The prevailing narrative about capitalism suggests that free markets naturally reward merit and hard work, while government intervention distorts these efficient outcomes. This conventional wisdom has shaped decades of policy debates, pitting "free market" advocates against those favoring government redistribution. Yet this framing fundamentally misunderstands how markets actually function and obscures the real mechanisms driving today's extreme inequality. Markets are not natural phenomena that exist independently of human institutions. They are created and sustained by rules—about property, monopoly, contracts, bankruptcy, and enforcement—that determine who gets what from the economy's output. These rules are not neutral or inevitable; they reflect political choices about how to organize economic life. When a relative few gain increasing influence over these foundational rules, they can shape markets to channel wealth upward, creating the illusion that such outcomes result from natural market forces rather than political decisions. The challenge facing modern capitalism is not whether to have more or less government, but rather who controls the rules that govern markets. Understanding this distinction reveals how seemingly technical decisions about patent lengths, bankruptcy priorities, and contract enforcement actually constitute a hidden system of upward redistribution. By examining how these rules operate and who shapes them, we can begin to see past the ideological smokescreen that obscures the real sources of economic inequality and political power concentration.

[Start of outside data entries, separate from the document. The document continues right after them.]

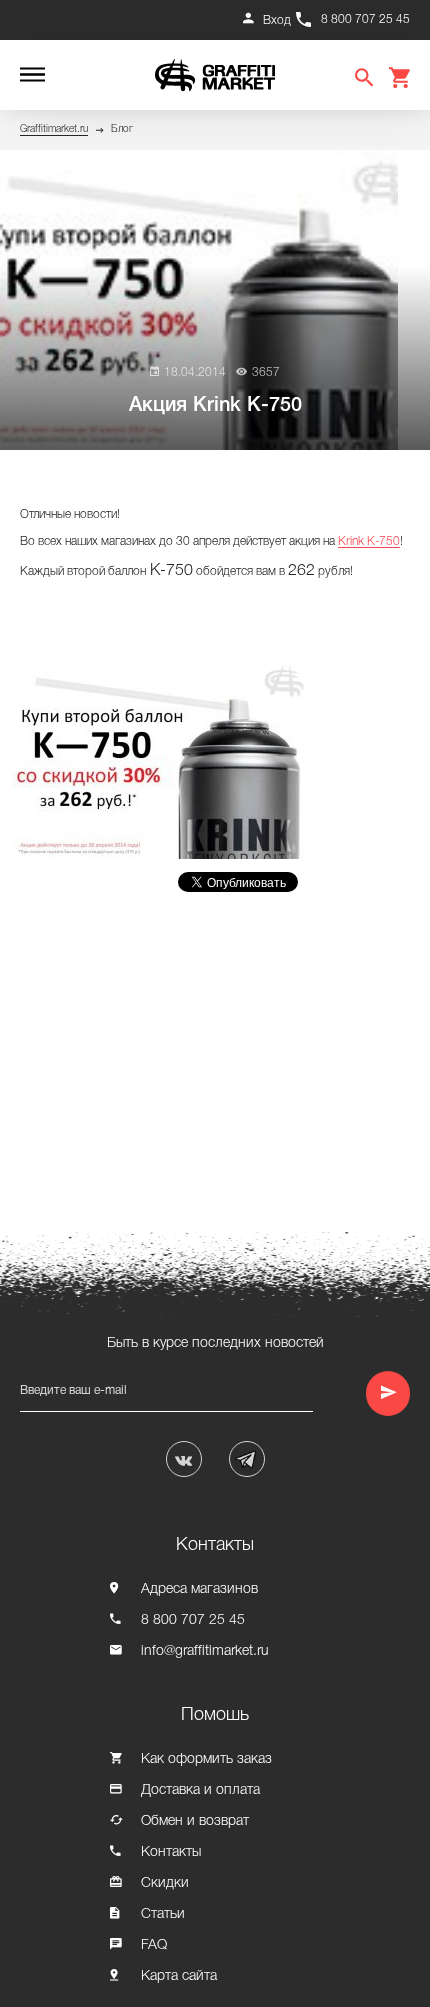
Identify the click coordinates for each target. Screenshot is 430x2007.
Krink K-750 (369, 541)
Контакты (171, 1852)
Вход (277, 20)
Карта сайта (179, 1976)
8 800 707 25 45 (365, 19)
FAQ (154, 1945)
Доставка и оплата (200, 1790)
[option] (167, 759)
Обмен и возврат (195, 1821)
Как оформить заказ (206, 1759)
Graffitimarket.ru (54, 129)
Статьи (163, 1914)
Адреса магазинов (199, 1589)
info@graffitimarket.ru (205, 1651)
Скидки (165, 1883)
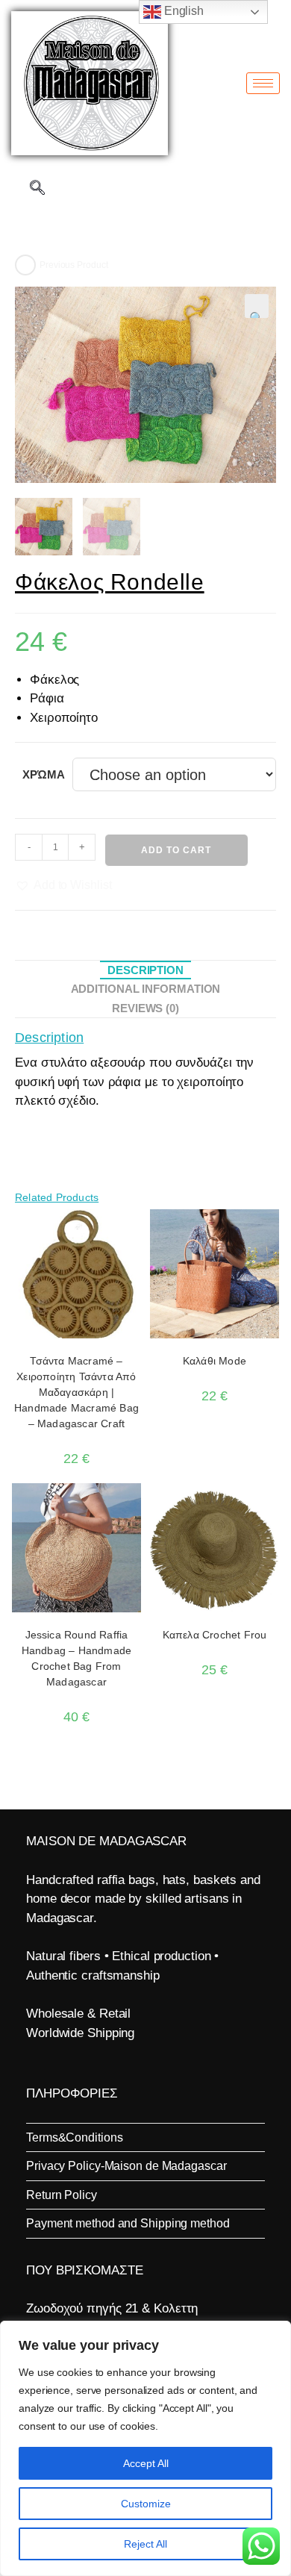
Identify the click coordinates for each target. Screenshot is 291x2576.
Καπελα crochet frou (215, 1635)
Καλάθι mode (214, 1361)
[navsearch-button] (37, 189)
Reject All (145, 2544)
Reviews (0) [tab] (145, 1008)
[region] (145, 2448)
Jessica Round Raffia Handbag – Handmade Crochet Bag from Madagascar (77, 1658)
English (182, 10)
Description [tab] (145, 970)
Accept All (146, 2463)
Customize (146, 2504)
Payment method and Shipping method (128, 2223)
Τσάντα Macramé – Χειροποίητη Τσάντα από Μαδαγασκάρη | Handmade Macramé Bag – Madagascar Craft (76, 1392)
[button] (257, 306)
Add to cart (176, 850)
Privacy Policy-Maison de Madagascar (126, 2165)
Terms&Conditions (74, 2137)
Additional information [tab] (146, 988)
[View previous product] (25, 265)
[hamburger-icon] (263, 83)
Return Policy (61, 2195)
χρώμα (43, 774)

Markets as Political Constructs: How Rules Redistribute Wealth Upward

The most significant redistribution of wealth in recent decades has not occurred through visible government programs that transfer money from rich to poor. Instead, it has happened through changes to the basic rules that structure markets, creating what amounts to an invisible system of upward redistribution built into the economy's foundation. Consider how intellectual property rules have evolved. Patent and copyright protections have been steadily extended in duration and scope, allowing companies to maintain monopoly pricing power for longer periods. Pharmaceutical companies engage in "product hopping"—making minor modifications to drugs nearing patent expiration to extend their exclusive rights. These practices, enabled by favorable rule changes, allow companies to extract higher prices from consumers while blocking generic competition. The additional costs are dispersed across millions of consumers in small amounts, making them nearly invisible, while the benefits flow to a concentrated few in large amounts. Similarly, bankruptcy rules have been rewritten to favor large creditors over workers, homeowners, and small businesses. When corporations enter bankruptcy, they can void union contracts and pension obligations while protecting payments to major financial institutions. Individual debtors, meanwhile, face increasingly strict requirements, with student loans exempted entirely from bankruptcy relief. These rule changes represent a systematic reallocation of risk and reward that operates through market mechanisms rather than explicit government transfers. The enforcement of market rules has also been systematically weakened in ways that benefit powerful interests. Regulatory agencies operate with insufficient funding and staff, while corporate legal teams can overwhelm government enforcement efforts. When violations are discovered, penalties are often too small to deter future misconduct, effectively licensing illegal behavior for those who can afford the fines. This creates a two-tiered system where market rules apply differently depending on one's economic power, further concentrating wealth among those already at the top.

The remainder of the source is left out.